WRITTEN TASK: Repeat every row below word for word, changing nothing.
□ □ □ □ □
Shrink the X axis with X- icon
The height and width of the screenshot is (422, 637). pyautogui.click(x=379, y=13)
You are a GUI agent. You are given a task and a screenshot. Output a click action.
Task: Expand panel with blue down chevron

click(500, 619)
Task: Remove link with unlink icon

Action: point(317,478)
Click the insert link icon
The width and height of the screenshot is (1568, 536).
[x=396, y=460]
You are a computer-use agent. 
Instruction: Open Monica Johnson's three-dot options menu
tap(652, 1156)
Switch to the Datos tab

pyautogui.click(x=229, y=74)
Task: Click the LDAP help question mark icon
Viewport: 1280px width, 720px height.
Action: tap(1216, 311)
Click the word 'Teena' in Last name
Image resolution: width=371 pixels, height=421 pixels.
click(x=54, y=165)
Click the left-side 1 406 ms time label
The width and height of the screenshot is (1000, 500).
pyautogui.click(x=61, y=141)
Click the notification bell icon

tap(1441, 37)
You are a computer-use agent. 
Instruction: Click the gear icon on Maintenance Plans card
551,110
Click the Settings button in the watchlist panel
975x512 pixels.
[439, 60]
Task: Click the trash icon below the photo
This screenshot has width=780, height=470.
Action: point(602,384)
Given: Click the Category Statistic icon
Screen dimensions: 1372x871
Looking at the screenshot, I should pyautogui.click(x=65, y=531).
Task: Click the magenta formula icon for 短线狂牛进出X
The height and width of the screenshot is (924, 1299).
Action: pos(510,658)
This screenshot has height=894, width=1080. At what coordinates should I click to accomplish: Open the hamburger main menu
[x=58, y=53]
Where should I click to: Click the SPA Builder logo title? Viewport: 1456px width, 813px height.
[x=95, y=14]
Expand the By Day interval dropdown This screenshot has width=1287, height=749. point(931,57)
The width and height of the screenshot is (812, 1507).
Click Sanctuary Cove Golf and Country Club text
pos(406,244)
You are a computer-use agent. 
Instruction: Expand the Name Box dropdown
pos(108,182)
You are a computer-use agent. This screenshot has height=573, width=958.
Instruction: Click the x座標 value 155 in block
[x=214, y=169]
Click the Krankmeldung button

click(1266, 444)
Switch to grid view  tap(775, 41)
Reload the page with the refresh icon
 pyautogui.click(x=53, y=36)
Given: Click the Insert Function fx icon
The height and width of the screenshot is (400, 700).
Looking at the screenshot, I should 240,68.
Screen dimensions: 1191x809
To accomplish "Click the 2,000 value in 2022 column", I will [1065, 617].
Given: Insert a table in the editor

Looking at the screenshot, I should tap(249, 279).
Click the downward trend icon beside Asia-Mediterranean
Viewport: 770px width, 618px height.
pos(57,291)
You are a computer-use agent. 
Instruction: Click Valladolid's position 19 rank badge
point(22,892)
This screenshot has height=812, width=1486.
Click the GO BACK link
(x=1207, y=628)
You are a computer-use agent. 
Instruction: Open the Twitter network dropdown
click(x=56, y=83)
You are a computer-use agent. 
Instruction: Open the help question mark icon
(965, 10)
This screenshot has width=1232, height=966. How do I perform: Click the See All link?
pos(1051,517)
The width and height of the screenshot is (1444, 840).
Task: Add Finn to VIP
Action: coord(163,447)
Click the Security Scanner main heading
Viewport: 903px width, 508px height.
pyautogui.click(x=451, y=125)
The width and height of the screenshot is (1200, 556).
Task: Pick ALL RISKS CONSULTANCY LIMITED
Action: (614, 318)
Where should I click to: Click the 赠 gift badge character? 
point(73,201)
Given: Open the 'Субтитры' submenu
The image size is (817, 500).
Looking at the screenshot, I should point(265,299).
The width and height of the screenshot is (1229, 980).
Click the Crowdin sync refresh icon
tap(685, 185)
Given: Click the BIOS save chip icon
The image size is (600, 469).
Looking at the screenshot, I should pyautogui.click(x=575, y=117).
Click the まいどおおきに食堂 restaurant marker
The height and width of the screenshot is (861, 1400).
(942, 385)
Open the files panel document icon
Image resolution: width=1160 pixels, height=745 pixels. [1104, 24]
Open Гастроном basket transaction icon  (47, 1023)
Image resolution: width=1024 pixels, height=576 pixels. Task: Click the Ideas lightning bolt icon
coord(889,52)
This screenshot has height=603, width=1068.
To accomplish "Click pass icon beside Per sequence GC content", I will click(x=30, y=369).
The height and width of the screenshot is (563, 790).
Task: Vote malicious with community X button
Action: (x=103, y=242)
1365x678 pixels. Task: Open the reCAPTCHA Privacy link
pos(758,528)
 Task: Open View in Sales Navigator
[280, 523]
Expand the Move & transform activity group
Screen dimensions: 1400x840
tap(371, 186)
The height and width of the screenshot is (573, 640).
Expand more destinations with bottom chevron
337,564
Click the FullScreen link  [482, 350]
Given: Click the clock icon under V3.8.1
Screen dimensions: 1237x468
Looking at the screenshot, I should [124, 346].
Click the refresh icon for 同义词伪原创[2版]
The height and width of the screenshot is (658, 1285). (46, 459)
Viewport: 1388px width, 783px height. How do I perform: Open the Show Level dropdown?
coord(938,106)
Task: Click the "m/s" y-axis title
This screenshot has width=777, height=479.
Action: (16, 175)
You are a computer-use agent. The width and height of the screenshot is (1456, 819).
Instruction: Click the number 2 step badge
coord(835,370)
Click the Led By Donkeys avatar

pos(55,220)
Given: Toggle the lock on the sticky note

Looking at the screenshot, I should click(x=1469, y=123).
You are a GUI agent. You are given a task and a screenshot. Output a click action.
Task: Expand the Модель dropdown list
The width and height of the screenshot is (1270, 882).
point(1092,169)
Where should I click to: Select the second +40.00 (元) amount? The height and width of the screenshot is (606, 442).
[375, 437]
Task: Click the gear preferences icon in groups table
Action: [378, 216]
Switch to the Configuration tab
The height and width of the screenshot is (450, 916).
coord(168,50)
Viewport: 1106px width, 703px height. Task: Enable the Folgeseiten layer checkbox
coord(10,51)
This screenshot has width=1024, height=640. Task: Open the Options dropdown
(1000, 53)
□ □ □ □ □
TASK RESPONSE:
Shrink the X axis with X- icon
The height and width of the screenshot is (422, 637). pyautogui.click(x=379, y=13)
You are a GUI agent. You are given a task and a screenshot. Output a click action.
Task: Expand panel with blue down chevron

click(500, 619)
Task: Remove link with unlink icon

Action: point(317,478)
Click the insert link icon
The width and height of the screenshot is (1568, 536).
[x=396, y=460]
You are a computer-use agent. 
Instruction: Open Monica Johnson's three-dot options menu
tap(652, 1156)
Switch to the Datos tab

pyautogui.click(x=229, y=74)
Task: Click the LDAP help question mark icon
Viewport: 1280px width, 720px height.
Action: tap(1216, 311)
Click the word 'Teena' in Last name
Image resolution: width=371 pixels, height=421 pixels.
click(x=54, y=165)
Click the left-side 1 406 ms time label
The width and height of the screenshot is (1000, 500).
pyautogui.click(x=61, y=141)
Click the notification bell icon

tap(1441, 37)
You are a computer-use agent. 
Instruction: Click the gear icon on Maintenance Plans card
551,110
Click the Settings button in the watchlist panel
975x512 pixels.
[439, 60]
Task: Click the trash icon below the photo
This screenshot has width=780, height=470.
Action: point(602,384)
Given: Click the Category Statistic icon
Screen dimensions: 1372x871
Looking at the screenshot, I should pyautogui.click(x=65, y=531).
Task: Click the magenta formula icon for 短线狂牛进出X
The height and width of the screenshot is (924, 1299).
Action: pos(510,658)
This screenshot has height=894, width=1080. At what coordinates should I click to accomplish: Open the hamburger main menu
[x=58, y=53]
Where should I click to: Click the SPA Builder logo title? Viewport: 1456px width, 813px height.
[x=95, y=14]
Expand the By Day interval dropdown This screenshot has width=1287, height=749. point(931,57)
The width and height of the screenshot is (812, 1507).
Click Sanctuary Cove Golf and Country Club text
pos(406,244)
You are a computer-use agent. 
Instruction: Expand the Name Box dropdown
pos(108,182)
You are a computer-use agent. This screenshot has height=573, width=958.
Instruction: Click the x座標 value 155 in block
[x=214, y=169]
Click the Krankmeldung button

click(1266, 444)
Switch to grid view  tap(775, 41)
Reload the page with the refresh icon
 pyautogui.click(x=53, y=36)
Given: Click the Insert Function fx icon
The height and width of the screenshot is (400, 700).
Looking at the screenshot, I should 240,68.
Screen dimensions: 1191x809
To accomplish "Click the 2,000 value in 2022 column", I will [1065, 617].
Given: Insert a table in the editor

Looking at the screenshot, I should tap(249, 279).
Click the downward trend icon beside Asia-Mediterranean
Viewport: 770px width, 618px height.
pos(57,291)
You are a computer-use agent. 
Instruction: Click Valladolid's position 19 rank badge
point(22,892)
This screenshot has height=812, width=1486.
Click the GO BACK link
(x=1207, y=628)
You are a computer-use agent. 
Instruction: Open the Twitter network dropdown
click(x=56, y=83)
You are a computer-use agent. 
Instruction: Open the help question mark icon
(965, 10)
This screenshot has width=1232, height=966. How do I perform: Click the See All link?
pos(1051,517)
The width and height of the screenshot is (1444, 840).
Task: Add Finn to VIP
Action: coord(163,447)
Click the Security Scanner main heading
Viewport: 903px width, 508px height.
pyautogui.click(x=451, y=125)
The width and height of the screenshot is (1200, 556).
Task: Pick ALL RISKS CONSULTANCY LIMITED
Action: (614, 318)
Where should I click to: Click the 赠 gift badge character? 
point(73,201)
Given: Open the 'Субтитры' submenu
The image size is (817, 500).
Looking at the screenshot, I should point(265,299).
The width and height of the screenshot is (1229, 980).
Click the Crowdin sync refresh icon
tap(685, 185)
Given: Click the BIOS save chip icon
The image size is (600, 469).
Looking at the screenshot, I should pyautogui.click(x=575, y=117).
Click the まいどおおきに食堂 restaurant marker
The height and width of the screenshot is (861, 1400).
(942, 385)
Open the files panel document icon
Image resolution: width=1160 pixels, height=745 pixels. [1104, 24]
Open Гастроном basket transaction icon  (47, 1023)
Image resolution: width=1024 pixels, height=576 pixels. Task: Click the Ideas lightning bolt icon
coord(889,52)
This screenshot has height=603, width=1068.
To accomplish "Click pass icon beside Per sequence GC content", I will click(x=30, y=369).
The height and width of the screenshot is (563, 790).
Task: Vote malicious with community X button
Action: (x=103, y=242)
1365x678 pixels. Task: Open the reCAPTCHA Privacy link
pos(758,528)
 Task: Open View in Sales Navigator
[280, 523]
Expand the Move & transform activity group
Screen dimensions: 1400x840
tap(371, 186)
The height and width of the screenshot is (573, 640).
Expand more destinations with bottom chevron
337,564
Click the FullScreen link  [482, 350]
Given: Click the clock icon under V3.8.1
Screen dimensions: 1237x468
Looking at the screenshot, I should [124, 346].
Click the refresh icon for 同义词伪原创[2版]
The height and width of the screenshot is (658, 1285). (46, 459)
Viewport: 1388px width, 783px height. How do I perform: Open the Show Level dropdown?
coord(938,106)
Task: Click the "m/s" y-axis title
This screenshot has width=777, height=479.
Action: (16, 175)
You are a computer-use agent. The width and height of the screenshot is (1456, 819).
Instruction: Click the number 2 step badge
coord(835,370)
Click the Led By Donkeys avatar

pos(55,220)
Given: Toggle the lock on the sticky note

Looking at the screenshot, I should click(x=1469, y=123).
You are a GUI agent. You are given a task and a screenshot. Output a click action.
Task: Expand the Модель dropdown list
The width and height of the screenshot is (1270, 882).
point(1092,169)
Where should I click to: Select the second +40.00 (元) amount? The height and width of the screenshot is (606, 442).
[375, 437]
Task: Click the gear preferences icon in groups table
Action: [378, 216]
Switch to the Configuration tab
The height and width of the screenshot is (450, 916).
coord(168,50)
Viewport: 1106px width, 703px height. Task: Enable the Folgeseiten layer checkbox
coord(10,51)
This screenshot has width=1024, height=640. Task: Open the Options dropdown
(1000, 53)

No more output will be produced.